The reward is for contributing to public health, not for selling pills, in other words. “Perverse incentives” is a phrase on the lips of many analysts of the current financial crisis: Too many actors have been rewarded for taking risks but not punished for poor performance.
But Pogge made the case that the current system of compensating drugmakers has its own perversities as well. He explained that under the current system of international commerce, a country joining the World Trade Organization must sign on to a package of accords including the so-called Trips Agreement, which covers trade-related aspects of intellectual property rights.
This agreement obliges signatories to grant 20-year product patents for, among other things, drugs.

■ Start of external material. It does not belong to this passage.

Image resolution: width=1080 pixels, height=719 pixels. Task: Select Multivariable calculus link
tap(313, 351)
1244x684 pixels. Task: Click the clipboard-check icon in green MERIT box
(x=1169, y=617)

This locks countries into the high-markup business model for medicine, and that, in turn makes it hard if not impossible to make drugs available at low cost.
The current system provides incentives for counterfeiting, Pogge said. In the pharmaceutical world, this means making knockoffs with just enough of the active ingredient to pass for the real thing but not enough to be medically effective. Instead, these underpowered fakes help create drug-resistant strains of diseases.

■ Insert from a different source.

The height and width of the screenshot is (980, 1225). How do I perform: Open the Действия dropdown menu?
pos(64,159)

And by making it profitable for drugmakers to serve the poor, the Health Impact Fund would also protect against diseases such as Severe Acute Respiratory Syndrome (SARS) that fester largely untreated in the developing world for years and then burst suddenly onto the scene in the developed world. SARS apparently originated in China and spread to 37 countries, infecting thousands and killing nearly 800 during a near pandemic from November 2002 and July 2003. It could have been much worse, Pogge suggested. “We were lucky with SARS,” he said.
One challenge to the Health Impact Fund concept was raised in a question from the floor posed by Norman Daniels, Mary B. Saltonstall Professor of Population Ethics and Professor of Ethics and Population Health at the Harvard School of Public Health, who told Pogge, “A presupposition of your scheme is that we know how to measure the contribution of a specific drug. I’m not sure we do.” He went on to say that many drugs are delivered in systems, which themselves make a contribution to patient health.

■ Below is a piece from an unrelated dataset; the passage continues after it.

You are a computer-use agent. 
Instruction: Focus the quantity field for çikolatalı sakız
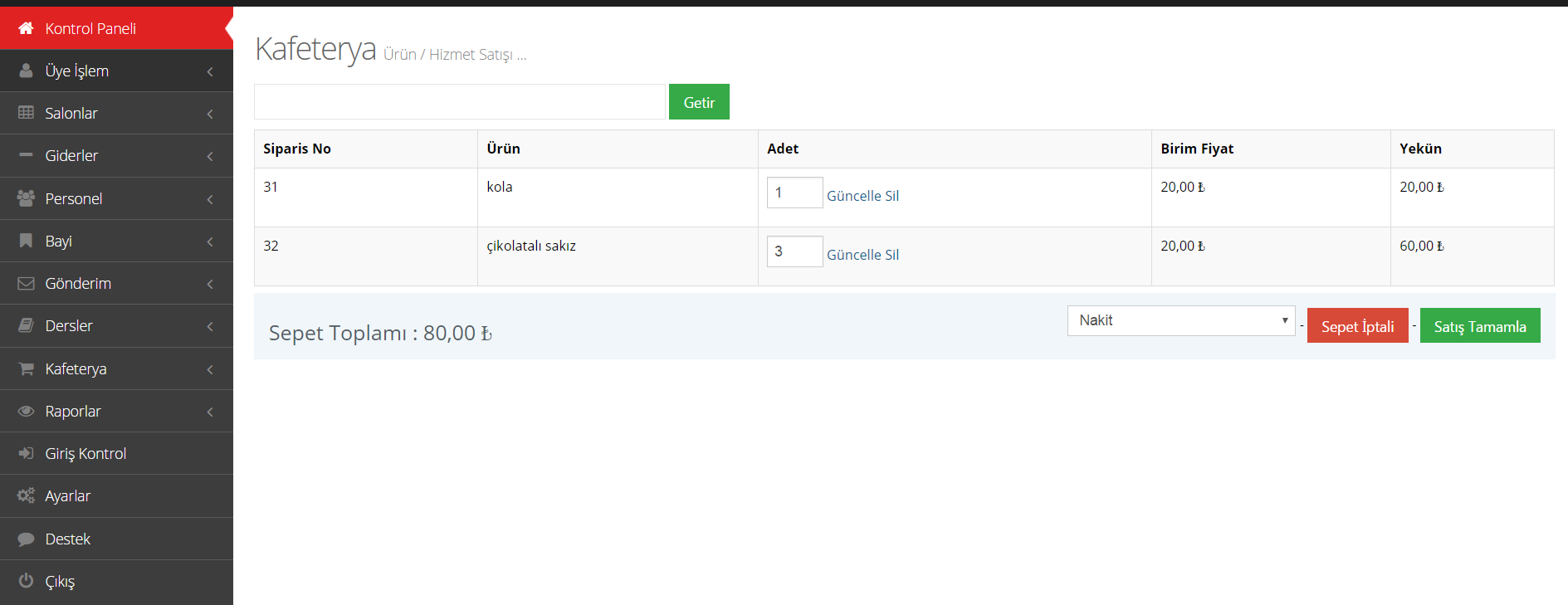click(794, 251)
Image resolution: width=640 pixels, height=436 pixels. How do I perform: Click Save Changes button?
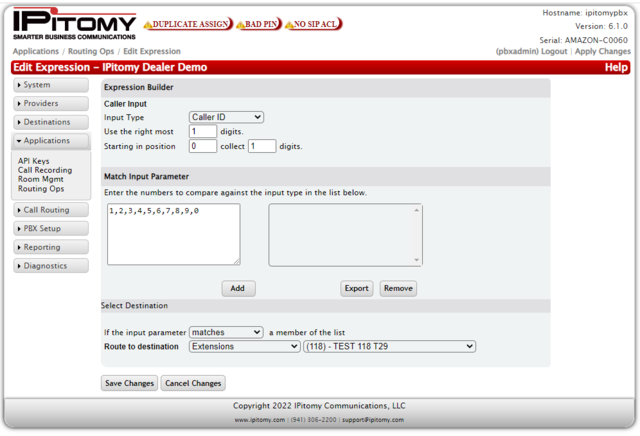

Nonetheless, Pogge ticked off the advantage of the Health Impact Fund as a “focal point of structural reform”:
It isn’t driven only by concern for the poor—it helps benefit the pharmaceutical industry, too.
It’s scalable: The fund could be increased or adjusted in light of experience. And manufacturers could decide to transfer some drugs from the patent track to the fund track depending on whom they benefit.
The fund “strengthens those with objective interest in reform” and thus leads to “the empowerment of global poor.”
It is an exemplar of realistic moral leadership, genuine moralization, and global public good.
It would lead, he suggested, to “a reduction in global public evil.”